We all sweat – get over it, women | Laura Fountain

Memories of school PE classes, for me, are a haze of cold changing rooms, crumpled notes from my mum excusing me from taking part and sitting on a bench watching other girls play netball.

I tried to skive PE for most of my teenage years, embarrassed about my body and the changes that were taking place. My breasts developed early on, taking me by surprise, and the eyes in the changing room, including mine, were quick to notice who had started wearing a bra and who hadn’t. Then there was the issue of periods when the summer came round and we were ushered towards the swimming pool. The choice was to hold your hand up and admit to having your period, use tampons (a choice not all teens are comfortable with) or complain, as I did, of verrucas.

So, I was reluctant to get changed in front of my classmates halfway through the school day to then stand out on the school field getting cold or, even worse, sweaty. I remember the changing rooms after PE being thick with the smell of antiperspirant, so much so that the school tried to ban them for fear of inducing asthma attacks. The favourite perfumes in my era, Charlie Red and the Body Shop’s White Musk, were passed round with more enthusiasm than a joint at a party as we were all fearful of any sort of body odour being detected. I also remember my own despair after my supposed “best friends” gossiped behind my back about a smell they decided was coming from my armpits. It was one of the worst accusations that could be made – that you smelled. It seems time hasn’t changed our schools’ sports halls as a study for the Women’s Sports and Fitness Foundation finds that more than half of girls are put off physical activity by PE classes and that 48% view sweating as not feminine.

But it’s not just school-aged girls who find sweat unfeminine – we “grownups” are guilty of this, too. Walk into any gym across the country and you’ll find lots of women working out. But you’ll also see a number of them practising a careful routine of exercising without perspiring, makeup still intact. Part of the problem is that exercise and sport are sold to women (and therefore girls, too) as something that will help make them look better, to slim down and attract men. The cover of Women’s Fitness magazine invites us to “Get slim and sexy now”. Exercise and sport is sold, not as something enjoyable in its own right, but as something that must be endured in order to burn fat or slim down your thighs.
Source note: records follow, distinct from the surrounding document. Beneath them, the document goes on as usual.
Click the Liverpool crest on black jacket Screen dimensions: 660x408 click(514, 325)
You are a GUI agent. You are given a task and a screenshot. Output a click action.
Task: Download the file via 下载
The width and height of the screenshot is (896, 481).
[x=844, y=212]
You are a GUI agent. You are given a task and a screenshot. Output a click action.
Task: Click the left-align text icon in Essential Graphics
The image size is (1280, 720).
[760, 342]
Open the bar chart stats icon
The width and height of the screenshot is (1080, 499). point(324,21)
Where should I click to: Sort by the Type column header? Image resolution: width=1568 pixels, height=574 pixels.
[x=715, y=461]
It seems absurd that we’re promoting the appearance-enhancing properties of sport to women and then are shocked when young girls don’t want to get sweaty and red-faced because they see it as unfeminine. Photographer Sacha Goldberger’s pictures of runners taken after their workout, and later looking their most glamorous, captured a more realistic image of the face of exercise than the cover of most fitness magazines or advertising campaigns. The subjects unashamedly show their sweat simply as the result of hard effort.

And it’s no wonder that 43% of girls agree that “there aren’t many sporting role models for girls” when not a single woman, sweaty or otherwise, made it on to the BBC’s 2011 Sports Personality of the Year shortlist of 10.
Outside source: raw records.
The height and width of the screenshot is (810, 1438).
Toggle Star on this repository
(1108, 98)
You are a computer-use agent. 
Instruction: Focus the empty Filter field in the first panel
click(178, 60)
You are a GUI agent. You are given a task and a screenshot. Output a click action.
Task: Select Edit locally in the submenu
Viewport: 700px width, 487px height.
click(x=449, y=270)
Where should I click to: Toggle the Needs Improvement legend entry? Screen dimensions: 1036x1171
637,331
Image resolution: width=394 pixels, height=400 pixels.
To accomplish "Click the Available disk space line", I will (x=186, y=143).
Even the successful female sports people that do rise to the top and get noticed regularly have their femininity called into question: Serena Williams often being described as “masculine” and Paula Radcliffe being referenced as much for her mid-marathon toilet break than for her athletic achievements.

Engagement with sport doesn’t start and end in the school sports hall or on the pages of a magazine. The Women’s Sports and Fitness Foundation findings also show that mothers are a particularly powerful source of encouragement for participation in sport and physical activity for younger girls: 37% of girls say “I am motivated to be active because my mother/step-mother is active”.

I remember cheering on my own mother as she completed the Seabank Marathon from Skegness to Boston. Twenty years later the tables have turned and this month she’ll watch me cross the finish line of my fourth marathon.

I hated sport at school but in my late 20s I came to love running. After the sudden death of an uncle from a heart condition I finally started going to the gym, but found all the machines ridiculous apart from the treadmill. Here was something that might have a use in the real world – I might need to run towards something or away from someone at some point in my life. So once I could run for three miles indoors I quit the gym and took to the streets.

Now on the mantelpiece in my parents’ house, alongside the pictures of my siblings on their wedding days, there’s a photo of me completing my first marathon – sweat, tears, snot and pride on my face. And while you might not think it looks feminine, I think it looks pretty awesome!